I have a high degree of confidence in the positive results of the trials based upon Bruce's comments. Also it won't take much to be better than Remdesivir.
Yes, per the protocol, Dr. P measures "the Change from baseline in CCR5 receptor occupancy levels for Tregs and macrophages [ Time Frame: Days 3, 7, and 14 ]"
That is how he knows which pts are on LERO vs. placebo.
NP.. Is able to see the Clinical status of the patient’s AND their corresponding Labs..
Rockleo,
Thanks very much for your post.
It makes complete sense that Dr. BP's companion assays allow him to either detect the presence of leronlimab in blood samples, or see clear evidence of leronlimab's MOA working in the blood samples. In short, he must have a very good idea of who is receiving the drug, and who is receiving placebo.
Until reading your post, what was not clear to me was that Dr. NP (or anyone else for that matter) was in a position to cross-reference and correlate each participant's labs -- against their clinical responses.
Questions:
1. Is it a standard practice that the sponsor, in this case Dr. NP, is provided with the ability to see a ‘running update’ of the clinical status of each trial patient?
2. Are the same naming conventions used to identify each patient's labs -- and each patient’s clinical responses? For example would you expect Dr. BP is receiving a Day 3 blood sample in a vial labeled "Patient #12" -- and Dr. NP is provided with the ability to see a ‘running update’ of the clinical response of "Patient #12"?
If the answer to both of these questions is “Yes” – then Dr. NP effectively has a somewhat "unblinded" preview of the trial outcomes (minus the statistical analysis).
And if that is true, Dr. NP maybe has a better sense of how these trials will end, and the chances that leronlimab will be approved for one or both COVID indications.
This is important for because I had been operating under the assumption that the confidence being expressed by Dr. NP, Dr. BP and Dr. JL in recent calls and videos was due ONLY to favorable lab results. And while I was happy they were seeing good labs, I was concerned they were operating in somewhat of a vacuum -- without correlated data on the clinical results of those patients with good labs.
This is especially important for the P2 Mild-Moderate trial, because the Primary Outcome Measures are Clinical Improvement as assessed by change in total symptom score (for fever, myalgia, dyspnea and cough) -- and not labs.

Data under study ->

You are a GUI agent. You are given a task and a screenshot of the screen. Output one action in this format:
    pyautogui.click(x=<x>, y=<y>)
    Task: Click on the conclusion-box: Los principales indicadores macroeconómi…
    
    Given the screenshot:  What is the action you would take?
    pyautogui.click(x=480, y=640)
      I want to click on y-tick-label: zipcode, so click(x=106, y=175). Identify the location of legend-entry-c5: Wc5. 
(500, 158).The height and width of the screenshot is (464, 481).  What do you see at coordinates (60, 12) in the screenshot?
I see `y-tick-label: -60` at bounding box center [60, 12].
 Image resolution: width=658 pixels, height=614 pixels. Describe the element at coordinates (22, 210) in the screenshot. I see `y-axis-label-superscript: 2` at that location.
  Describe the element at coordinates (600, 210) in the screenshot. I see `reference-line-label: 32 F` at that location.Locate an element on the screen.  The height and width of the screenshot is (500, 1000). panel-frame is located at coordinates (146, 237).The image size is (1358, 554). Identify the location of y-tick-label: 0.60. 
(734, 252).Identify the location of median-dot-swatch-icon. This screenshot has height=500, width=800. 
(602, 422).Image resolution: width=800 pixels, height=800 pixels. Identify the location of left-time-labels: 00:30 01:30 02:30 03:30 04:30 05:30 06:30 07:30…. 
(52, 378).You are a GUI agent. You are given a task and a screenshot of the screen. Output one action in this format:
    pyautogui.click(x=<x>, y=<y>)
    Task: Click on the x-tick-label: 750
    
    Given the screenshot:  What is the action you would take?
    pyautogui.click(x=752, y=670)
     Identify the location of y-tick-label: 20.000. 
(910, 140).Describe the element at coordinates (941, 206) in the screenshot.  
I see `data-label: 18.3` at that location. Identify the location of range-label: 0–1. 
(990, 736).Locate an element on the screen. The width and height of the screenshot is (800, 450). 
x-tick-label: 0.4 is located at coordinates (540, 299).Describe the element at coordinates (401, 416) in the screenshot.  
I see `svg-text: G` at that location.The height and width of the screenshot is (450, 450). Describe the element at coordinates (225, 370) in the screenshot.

Task objective -> Copy verbatim the portion of the leronlimab trial discussion that begins at "This is important" and ends after "and not labs.".

The completed task ->
This is important for because I had been operating under the assumption that the confidence being expressed by Dr. NP, Dr. BP and Dr. JL in recent calls and videos was due ONLY to favorable lab results. And while I was happy they were seeing good labs, I was concerned they were operating in somewhat of a vacuum -- without correlated data on the clinical results of those patients with good labs.
This is especially important for the P2 Mild-Moderate trial, because the Primary Outcome Measures are Clinical Improvement as assessed by change in total symptom score (for fever, myalgia, dyspnea and cough) -- and not labs.